IN HONOR of the Scarborough House’s bicentennial this year, Ships of the Sea Maritime Museum hosts "Crossing Horizons," a retrospective exhibition of Cynthia Knott’s work.
The museum is within the Scarbrough House, built in 1819 for William Scarbrough, a shipping merchant who was principal owner of the ill-fated SS Savannah.
“Scarbrough was an artist, a philosopher, a daydreamer, an eccentric,” Knott explains. “He got this bee under his bonnet that he wanted to have three things going on in one ship. He built this ship that was only about a hundred feet long. It was pretty beamy, plus it had an engine to produce steam, a full set of sails, and then a paddle wheel.”
That’s a lot of different elements at work for just one boat, but as Knott notes, it was built at the height of the local shipping era, designed to maximize the possible output.
“It gets into port, and they have this really big celebration,” explains Knott. “James Monroe came for the sailing of the ship with William Scarborough to a luncheon party on deck. They took it to Tybee and they had lunch, and they served artillery punch. Monroe deemed it quite a ship.”
Monroe’s proclamation didn’t do much to inspire people to sail on the ship, though—many were afraid of all the elements at work and refused to get aboard.
“They took the paddle off first, and then they started dismantling it,” says Knott. “Eventually, within a year, it became a mail ship. Three years later, it ended up sunk off of Fire Island.”
For such a history, the SS Savannah was only around for one year.
“I find that this is a very elusive, mysterious boat,” Knott muses. “It’s not quite at port, not quite going to get there, not going to have this great history, but they had a wild time on that trip to Tybee.”
Knott was inspired by the ship coming into port and painted “The Arrival of the SS Savannah” to commemorate the event.
“The fog is rising, and the sun is burning up because it’s May, and the ship is coming in and you can’t find it yet,” says Knott.
“You don’t know what it is because you’ve never seen it before. This ship has been in and out of the fog in my painting for months. It’s kind of there, then it’s kind of not there; then it’s elusive, then it comes out.”
That’s a common theme with Knott’s work—she often has to work through the painting to figure it out, and her painting “Bloodline” traces that idea.
“The horizon line takes me forever to figure out where it is,” says Knott. “It goes up, it goes down—it’s like a chess match. I wanted to have his bright red one, and I wanted to have this refining of gold throughout.”
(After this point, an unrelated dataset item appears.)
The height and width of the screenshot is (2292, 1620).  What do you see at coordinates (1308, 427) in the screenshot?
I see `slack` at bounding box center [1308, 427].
“Bloodline” is also indicative of her fascination with the place water holds in history. She was inspired to paint it after learning about the history of Ebo’s Landing, where in 1803 the Igbo people, captured from Nigeria and aboard a slave ship, committed suicide as a refusal to submit to slavery.
“I wanted some sort of purification. Through the fire they walked through to be in another space where they would fly away home. This is where I first started getting attached to Queen Quet and the Gullah Geechee.”
The legend of the Igbo tribe says that as they drowned themselves, their souls left their body and flew back to Africa.
“I think about the things that are historic about water,” Knott says. “I like to think about Jesus walking on water. You get the vibratory rate of the Igbo tribe and you get maybe a tide that’s coming in on a full moon, maybe you’ve got the wind blowing a certain way, maybe the light is happening a certain way. The phenomena of everything coming together—it was just all this stuff. Of course they flew away.”
Another environmental event Knott took inspiration from is the 1989 sinking of the SS Exxon Valdez and subsequent oil spill into the waters of the Pacific Northwest.
“I was really taken by the enormity of what that was,” says Knott. “This is a big painting, and I had to make a big expression out of something because it went straight to my heart.”
The painting, “Sea of Love,” is named after the Al Pacino film that came out around the same time.
“As I was painting, I noticed I kept putting a heart in it,” Knott remembers. “That was in the time period when Al Pacino did this movie called ‘Sea of Love,’ and I kept thinking, ‘It’s got to be called “Sea of Love.”’ It’s the love of the environment, but also the apocalyptical sky and the woe and terror of the industry and what forces of nature can do. It’s a very strong melancholy.”
Indeed, “Sea of Love” is a brooding piece. Using both tar and copper and done with a palette knife, it’s at once powerful and beautiful.
“It looks like it’s really heavy water with all the oil on it, and the tar looks like the water is going to sink everything,” says Knott.